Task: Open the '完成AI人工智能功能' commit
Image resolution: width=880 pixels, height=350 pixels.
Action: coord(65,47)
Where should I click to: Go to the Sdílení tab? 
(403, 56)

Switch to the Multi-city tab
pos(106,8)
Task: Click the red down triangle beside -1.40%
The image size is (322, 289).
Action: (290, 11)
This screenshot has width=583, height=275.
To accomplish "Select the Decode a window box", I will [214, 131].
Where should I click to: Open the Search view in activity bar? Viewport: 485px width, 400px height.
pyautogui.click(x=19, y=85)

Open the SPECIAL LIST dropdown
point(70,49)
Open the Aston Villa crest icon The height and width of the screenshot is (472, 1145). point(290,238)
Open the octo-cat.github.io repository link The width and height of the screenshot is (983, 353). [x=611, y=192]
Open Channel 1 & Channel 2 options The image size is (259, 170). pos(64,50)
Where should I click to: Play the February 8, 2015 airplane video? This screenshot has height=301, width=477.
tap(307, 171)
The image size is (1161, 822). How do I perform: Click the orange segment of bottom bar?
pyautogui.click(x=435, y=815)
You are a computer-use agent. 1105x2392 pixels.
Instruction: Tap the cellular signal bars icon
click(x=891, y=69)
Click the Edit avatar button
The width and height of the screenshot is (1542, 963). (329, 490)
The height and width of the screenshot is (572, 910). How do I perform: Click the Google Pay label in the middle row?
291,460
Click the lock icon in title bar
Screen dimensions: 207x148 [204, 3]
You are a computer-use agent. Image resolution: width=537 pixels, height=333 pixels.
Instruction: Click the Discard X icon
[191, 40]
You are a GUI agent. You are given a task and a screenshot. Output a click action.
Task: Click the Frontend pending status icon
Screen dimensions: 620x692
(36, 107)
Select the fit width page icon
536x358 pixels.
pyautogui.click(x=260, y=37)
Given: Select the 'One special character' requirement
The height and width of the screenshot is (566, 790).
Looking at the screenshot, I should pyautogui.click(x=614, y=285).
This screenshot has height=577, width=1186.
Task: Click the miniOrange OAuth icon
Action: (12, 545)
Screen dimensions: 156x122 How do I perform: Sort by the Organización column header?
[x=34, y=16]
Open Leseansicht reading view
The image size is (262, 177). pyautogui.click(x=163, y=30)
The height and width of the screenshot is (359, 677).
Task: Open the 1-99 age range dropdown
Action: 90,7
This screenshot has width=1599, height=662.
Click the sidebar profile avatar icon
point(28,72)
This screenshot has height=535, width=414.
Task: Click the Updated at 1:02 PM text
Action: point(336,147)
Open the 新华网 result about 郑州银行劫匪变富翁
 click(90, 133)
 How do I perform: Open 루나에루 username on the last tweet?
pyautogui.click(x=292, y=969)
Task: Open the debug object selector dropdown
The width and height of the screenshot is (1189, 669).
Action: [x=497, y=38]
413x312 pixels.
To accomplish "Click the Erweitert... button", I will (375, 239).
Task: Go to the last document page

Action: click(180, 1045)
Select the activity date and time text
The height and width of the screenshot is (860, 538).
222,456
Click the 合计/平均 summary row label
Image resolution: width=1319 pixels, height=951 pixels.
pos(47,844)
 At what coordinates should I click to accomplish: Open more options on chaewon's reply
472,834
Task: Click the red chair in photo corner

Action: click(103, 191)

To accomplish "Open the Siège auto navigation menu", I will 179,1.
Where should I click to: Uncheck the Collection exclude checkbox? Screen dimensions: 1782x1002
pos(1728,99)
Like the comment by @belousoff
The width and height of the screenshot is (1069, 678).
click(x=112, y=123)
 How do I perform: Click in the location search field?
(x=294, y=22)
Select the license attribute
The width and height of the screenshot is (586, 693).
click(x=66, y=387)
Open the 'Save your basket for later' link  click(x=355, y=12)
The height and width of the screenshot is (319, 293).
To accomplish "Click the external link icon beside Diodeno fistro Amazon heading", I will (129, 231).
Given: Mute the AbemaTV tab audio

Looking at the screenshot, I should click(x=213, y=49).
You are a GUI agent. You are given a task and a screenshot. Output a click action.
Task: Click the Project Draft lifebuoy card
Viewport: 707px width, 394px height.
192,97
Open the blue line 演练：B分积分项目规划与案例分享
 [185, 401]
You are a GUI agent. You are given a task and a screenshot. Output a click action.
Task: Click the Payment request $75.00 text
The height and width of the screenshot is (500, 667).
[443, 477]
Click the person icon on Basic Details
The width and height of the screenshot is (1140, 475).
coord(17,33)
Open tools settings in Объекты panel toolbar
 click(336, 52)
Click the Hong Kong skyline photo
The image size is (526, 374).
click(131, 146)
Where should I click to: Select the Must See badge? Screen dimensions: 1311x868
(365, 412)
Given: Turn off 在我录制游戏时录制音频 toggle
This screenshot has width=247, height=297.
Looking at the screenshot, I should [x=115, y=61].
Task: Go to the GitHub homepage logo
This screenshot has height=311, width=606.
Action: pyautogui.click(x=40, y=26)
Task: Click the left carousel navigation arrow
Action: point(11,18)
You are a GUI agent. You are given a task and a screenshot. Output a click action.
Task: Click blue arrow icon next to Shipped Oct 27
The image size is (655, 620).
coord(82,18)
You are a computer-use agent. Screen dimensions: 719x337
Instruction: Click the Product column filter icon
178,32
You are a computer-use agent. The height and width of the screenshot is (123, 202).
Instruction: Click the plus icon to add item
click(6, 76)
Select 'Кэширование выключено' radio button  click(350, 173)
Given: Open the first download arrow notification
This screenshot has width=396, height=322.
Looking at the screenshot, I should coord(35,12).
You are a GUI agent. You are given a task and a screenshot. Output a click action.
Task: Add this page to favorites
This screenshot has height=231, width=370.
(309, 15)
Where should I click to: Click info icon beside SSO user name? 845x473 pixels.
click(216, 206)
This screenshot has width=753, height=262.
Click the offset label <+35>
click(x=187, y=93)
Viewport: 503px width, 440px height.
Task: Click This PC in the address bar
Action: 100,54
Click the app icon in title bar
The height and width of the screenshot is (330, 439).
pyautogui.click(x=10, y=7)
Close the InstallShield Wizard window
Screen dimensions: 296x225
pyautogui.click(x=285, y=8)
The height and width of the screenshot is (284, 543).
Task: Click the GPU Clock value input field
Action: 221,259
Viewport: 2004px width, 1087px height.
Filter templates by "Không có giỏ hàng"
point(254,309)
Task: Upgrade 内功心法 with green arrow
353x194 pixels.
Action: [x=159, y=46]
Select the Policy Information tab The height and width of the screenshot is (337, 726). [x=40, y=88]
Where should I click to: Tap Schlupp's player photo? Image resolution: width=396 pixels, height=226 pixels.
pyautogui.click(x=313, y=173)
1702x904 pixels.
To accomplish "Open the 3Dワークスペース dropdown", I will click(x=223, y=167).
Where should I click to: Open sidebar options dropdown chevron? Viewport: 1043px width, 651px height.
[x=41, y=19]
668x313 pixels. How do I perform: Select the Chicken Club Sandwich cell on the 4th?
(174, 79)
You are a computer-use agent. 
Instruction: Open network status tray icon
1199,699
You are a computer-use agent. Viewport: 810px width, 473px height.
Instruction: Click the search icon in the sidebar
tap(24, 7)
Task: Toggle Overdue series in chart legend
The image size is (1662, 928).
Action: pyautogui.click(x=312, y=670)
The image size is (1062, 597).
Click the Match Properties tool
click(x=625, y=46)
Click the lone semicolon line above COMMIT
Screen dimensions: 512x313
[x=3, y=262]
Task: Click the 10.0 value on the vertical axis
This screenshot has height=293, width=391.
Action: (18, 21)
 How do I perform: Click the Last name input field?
+ + + + + + +
- [TASK REQUIREMENTS] Turn each line of the items above into a JSON list of strings, one string per line, skipping any blank lines.

- [ANSWER FOR THIS EXERCISE]
[
  "Task: Open the '完成AI人工智能功能' commit",
  "Image resolution: width=880 pixels, height=350 pixels.",
  "Action: coord(65,47)",
  "Where should I click to: Go to the Sdílení tab? ",
  "(403, 56)",
  "Switch to the Multi-city tab",
  "pos(106,8)",
  "Task: Click the red down triangle beside -1.40%",
  "The image size is (322, 289).",
  "Action: (290, 11)",
  "This screenshot has width=583, height=275.",
  "To accomplish \"Select the Decode a window box\", I will [214, 131].",
  "Where should I click to: Open the Search view in activity bar? Viewport: 485px width, 400px height.",
  "pyautogui.click(x=19, y=85)",
  "Open the SPECIAL LIST dropdown",
  "point(70,49)",
  "Open the Aston Villa crest icon The height and width of the screenshot is (472, 1145). point(290,238)",
  "Open the octo-cat.github.io repository link The width and height of the screenshot is (983, 353). [x=611, y=192]",
  "Open Channel 1 & Channel 2 options The image size is (259, 170). pos(64,50)",
  "Where should I click to: Play the February 8, 2015 airplane video? This screenshot has height=301, width=477.",
  "tap(307, 171)",
  "The image size is (1161, 822). How do I perform: Click the orange segment of bottom bar?",
  "pyautogui.click(x=435, y=815)",
  "You are a computer-use agent. 1105x2392 pixels.",
  "Instruction: Tap the cellular signal bars icon",
  "click(x=891, y=69)",
  "Click the Edit avatar button",
  "The width and height of the screenshot is (1542, 963). (329, 490)",
  "The height and width of the screenshot is (572, 910). How do I perform: Click the Google Pay label in the middle row?",
  "291,460",
  "Click the lock icon in title bar",
  "Screen dimensions: 207x148 [204, 3]",
  "You are a computer-use agent. Image resolution: width=537 pixels, height=333 pixels.",
  "Instruction: Click the Discard X icon",
  "[191, 40]",
  "You are a GUI agent. You are given a task and a screenshot. Output a click action.",
  "Task: Click the Frontend pending status icon",
  "Screen dimensions: 620x692",
  "(36, 107)",
  "Select the fit width page icon",
  "536x358 pixels.",
  "pyautogui.click(x=260, y=37)",
  "Given: Select the 'One special character' requirement",
  "The height and width of the screenshot is (566, 790).",
  "Looking at the screenshot, I should pyautogui.click(x=614, y=285).",
  "This screenshot has height=577, width=1186.",
  "Task: Click the miniOrange OAuth icon",
  "Action: (12, 545)",
  "Screen dimensions: 156x122 How do I perform: Sort by the Organización column header?",
  "[x=34, y=16]",
  "Open Leseansicht reading view",
  "The image size is (262, 177). pyautogui.click(x=163, y=30)",
  "The height and width of the screenshot is (359, 677).",
  "Task: Open the 1-99 age range dropdown",
  "Action: 90,7",
  "This screenshot has width=1599, height=662.",
  "Click the sidebar profile avatar icon",
  "point(28,72)",
  "This screenshot has height=535, width=414.",
  "Task: Click the Updated at 1:02 PM text",
  "Action: point(336,147)",
  "Open the 新华网 result about 郑州银行劫匪变富翁",
  " click(90, 133)",
  " How do I perform: Open 루나에루 username on the last tweet?",
  "pyautogui.click(x=292, y=969)",
  "Task: Open the debug object selector dropdown",
  "The width and height of the screenshot is (1189, 669).",
  "Action: [x=497, y=38]",
  "413x312 pixels.",
  "To accomplish \"Click the Erweitert... button\", I will (375, 239).",
  "Task: Go to the last document page",
  "Action: click(180, 1045)",
  "Select the activity date and time text",
  "The height and width of the screenshot is (860, 538).",
  "222,456",
  "Click the 合计/平均 summary row label",
  "Image resolution: width=1319 pixels, height=951 pixels.",
  "pos(47,844)",
  " At what coordinates should I click to accomplish: Open more options on chaewon's reply",
  "472,834",
  "Task: Click the red chair in photo corner",
  "Action: click(103, 191)",
  "To accomplish \"Open the Siège auto navigation menu\", I will 179,1.",
  "Where should I click to: Uncheck the Collection exclude checkbox? Screen dimensions: 1782x1002",
  "pos(1728,99)",
  "Like the comment by @belousoff",
  "The width and height of the screenshot is (1069, 678).",
  "click(x=112, y=123)",
  " How do I perform: Click in the location search field?",
  "(x=294, y=22)",
  "Select the license attribute",
  "The width and height of the screenshot is (586, 693).",
  "click(x=66, y=387)",
  "Open the 'Save your basket for later' link  click(x=355, y=12)",
  "The height and width of the screenshot is (319, 293).",
  "To accomplish \"Click the external link icon beside Diodeno fistro Amazon heading\", I will (129, 231).",
  "Given: Mute the AbemaTV tab audio",
  "Looking at the screenshot, I should click(x=213, y=49).",
  "You are a GUI agent. You are given a task and a screenshot. Output a click action.",
  "Task: Click the Project Draft lifebuoy card",
  "Viewport: 707px width, 394px height.",
  "192,97",
  "Open the blue line 演练：B分积分项目规划与案例分享",
  " [185, 401]",
  "You are a GUI agent. You are given a task and a screenshot. Output a click action.",
  "Task: Click the Payment request $75.00 text",
  "The height and width of the screenshot is (500, 667).",
  "[443, 477]",
  "Click the person icon on Basic Details",
  "The width and height of the screenshot is (1140, 475).",
  "coord(17,33)",
  "Open tools settings in Объекты panel toolbar",
  " click(336, 52)",
  "Click the Hong Kong skyline photo",
  "The image size is (526, 374).",
  "click(131, 146)",
  "Where should I click to: Select the Must See badge? Screen dimensions: 1311x868",
  "(365, 412)",
  "Given: Turn off 在我录制游戏时录制音频 toggle",
  "This screenshot has width=247, height=297.",
  "Looking at the screenshot, I should [x=115, y=61].",
  "Task: Go to the GitHub homepage logo",
  "This screenshot has height=311, width=606.",
  "Action: pyautogui.click(x=40, y=26)",
  "Task: Click the left carousel navigation arrow",
  "Action: point(11,18)",
  "You are a GUI agent. You are given a task and a screenshot. Output a click action.",
  "Task: Click blue arrow icon next to Shipped Oct 27",
  "The image size is (655, 620).",
  "coord(82,18)",
  "You are a computer-use agent. Screen dimensions: 719x337",
  "Instruction: Click the Product column filter icon",
  "178,32",
  "You are a computer-use agent. The height and width of the screenshot is (123, 202).",
  "Instruction: Click the plus icon to add item",
  "click(6, 76)",
  "Select 'Кэширование выключено' radio button  click(350, 173)",
  "Given: Open the first download arrow notification",
  "This screenshot has width=396, height=322.",
  "Looking at the screenshot, I should coord(35,12).",
  "You are a GUI agent. You are given a task and a screenshot. Output a click action.",
  "Task: Add this page to favorites",
  "This screenshot has height=231, width=370.",
  "(309, 15)",
  "Where should I click to: Click info icon beside SSO user name? 845x473 pixels.",
  "click(216, 206)",
  "This screenshot has width=753, height=262.",
  "Click the offset label <+35>",
  "click(x=187, y=93)",
  "Viewport: 503px width, 440px height.",
  "Task: Click This PC in the address bar",
  "Action: 100,54",
  "Click the app icon in title bar",
  "The height and width of the screenshot is (330, 439).",
  "pyautogui.click(x=10, y=7)",
  "Close the InstallShield Wizard window",
  "Screen dimensions: 296x225",
  "pyautogui.click(x=285, y=8)",
  "The height and width of the screenshot is (284, 543).",
  "Task: Click the GPU Clock value input field",
  "Action: 221,259",
  "Viewport: 2004px width, 1087px height.",
  "Filter templates by \"Không có giỏ hàng\"",
  "point(254,309)",
  "Task: Upgrade 内功心法 with green arrow",
  "353x194 pixels.",
  "Action: [x=159, y=46]",
  "Select the Policy Information tab The height and width of the screenshot is (337, 726). [x=40, y=88]",
  "Where should I click to: Tap Schlupp's player photo? Image resolution: width=396 pixels, height=226 pixels.",
  "pyautogui.click(x=313, y=173)",
  "1702x904 pixels.",
  "To accomplish \"Open the 3Dワークスペース dropdown\", I will click(x=223, y=167).",
  "Where should I click to: Open sidebar options dropdown chevron? Viewport: 1043px width, 651px height.",
  "[x=41, y=19]",
  "668x313 pixels. How do I perform: Select the Chicken Club Sandwich cell on the 4th?",
  "(174, 79)",
  "You are a computer-use agent. ",
  "Instruction: Open network status tray icon",
  "1199,699",
  "You are a computer-use agent. Viewport: 810px width, 473px height.",
  "Instruction: Click the search icon in the sidebar",
  "tap(24, 7)",
  "Task: Toggle Overdue series in chart legend",
  "The image size is (1662, 928).",
  "Action: pyautogui.click(x=312, y=670)",
  "The image size is (1062, 597).",
  "Click the Match Properties tool",
  "click(x=625, y=46)",
  "Click the lone semicolon line above COMMIT",
  "Screen dimensions: 512x313",
  "[x=3, y=262]",
  "Task: Click the 10.0 value on the vertical axis",
  "This screenshot has height=293, width=391.",
  "Action: (18, 21)",
  " How do I perform: Click the Last name input field?"
]